7🔥

1.6K 119 32
                                    

Merhaba

Aslında istediğim şey hikayeye direk başlamanızdı fakat bir şeye açıklık getirmek istiyorum.

Bundan sonra bölümler 3-4 hafta arayla gelecek. En azından sınavlarıma kadar. Hepinizde olduğu gibi ben de bu süreçten çok fazla etkilendim. Özellikle anne ve babamın mesleği dolayısıyla. Her şey bir anda alt üst oldu. Psikolojik olarak da çok yıprandığımı hissediyorum. Hatta yeri geliyor koyduğum hedeften bile şüphe ediyorum. Durmadan ders çalışmaya çabalıyorum ama bir yerde kopuyor. Bu süreçten nasıl çıkacağımı gerçekten bilmiyorum.
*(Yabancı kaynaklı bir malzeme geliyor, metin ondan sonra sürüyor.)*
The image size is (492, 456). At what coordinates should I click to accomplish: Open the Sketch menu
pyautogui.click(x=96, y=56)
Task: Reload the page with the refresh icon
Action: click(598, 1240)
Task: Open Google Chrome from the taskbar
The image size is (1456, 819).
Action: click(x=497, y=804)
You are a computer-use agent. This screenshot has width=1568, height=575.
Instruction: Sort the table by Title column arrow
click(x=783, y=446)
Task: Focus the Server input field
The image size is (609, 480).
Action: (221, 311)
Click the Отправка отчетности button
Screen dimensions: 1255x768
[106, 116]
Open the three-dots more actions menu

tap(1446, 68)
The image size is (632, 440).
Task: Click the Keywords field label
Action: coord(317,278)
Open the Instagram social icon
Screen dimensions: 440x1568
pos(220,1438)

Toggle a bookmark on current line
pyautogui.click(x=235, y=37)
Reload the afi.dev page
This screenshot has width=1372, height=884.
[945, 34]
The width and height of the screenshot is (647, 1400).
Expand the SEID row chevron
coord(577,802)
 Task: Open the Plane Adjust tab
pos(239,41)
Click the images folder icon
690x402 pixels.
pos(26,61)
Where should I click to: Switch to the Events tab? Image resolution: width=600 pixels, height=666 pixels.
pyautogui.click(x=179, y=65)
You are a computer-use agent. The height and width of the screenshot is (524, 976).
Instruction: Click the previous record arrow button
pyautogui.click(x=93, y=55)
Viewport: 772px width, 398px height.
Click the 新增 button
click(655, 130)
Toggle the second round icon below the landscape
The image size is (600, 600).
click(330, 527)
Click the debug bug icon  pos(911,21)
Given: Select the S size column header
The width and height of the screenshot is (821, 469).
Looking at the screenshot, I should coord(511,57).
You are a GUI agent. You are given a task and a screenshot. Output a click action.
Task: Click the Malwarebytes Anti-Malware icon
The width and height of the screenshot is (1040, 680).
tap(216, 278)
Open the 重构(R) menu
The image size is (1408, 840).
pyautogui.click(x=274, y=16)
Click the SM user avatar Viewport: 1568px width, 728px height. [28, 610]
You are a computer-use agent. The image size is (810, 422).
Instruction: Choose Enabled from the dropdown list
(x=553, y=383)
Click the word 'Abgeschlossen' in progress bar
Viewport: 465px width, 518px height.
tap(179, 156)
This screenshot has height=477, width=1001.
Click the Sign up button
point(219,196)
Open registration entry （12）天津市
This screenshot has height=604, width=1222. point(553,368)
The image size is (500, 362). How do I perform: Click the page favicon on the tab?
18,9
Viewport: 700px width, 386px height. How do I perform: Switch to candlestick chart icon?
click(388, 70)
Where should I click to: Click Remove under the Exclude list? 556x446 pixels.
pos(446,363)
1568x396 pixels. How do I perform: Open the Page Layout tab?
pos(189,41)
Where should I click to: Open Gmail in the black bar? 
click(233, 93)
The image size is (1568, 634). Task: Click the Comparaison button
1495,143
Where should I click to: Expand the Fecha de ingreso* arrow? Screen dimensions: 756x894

Anlayışınız için şimdiden teşekkür ederim.

Seviliyorsunuz 💜

🕸

Onca yıl ayrılmamak için çabaladığım bu alacalı şehirden tam da şu anda gidiyordum. Karanlığın çökmesiyle rengarek yıldızlar gibi yanardı bu şehrin ışıkları. Gün ışığının gün yüzüne çıkardığı her şey o karanlığa saklanır, ışıklar onları gizlerdi. O ışıklar her daim göz kamaştırıcı, insanı büyüleyen cinstendi. Çoğu zaman çirkin yüzünü de bu sayede gizlerdi. Gözleri kör eden güzelliğinden ardındaki çirkinliği göremezdi insanlar.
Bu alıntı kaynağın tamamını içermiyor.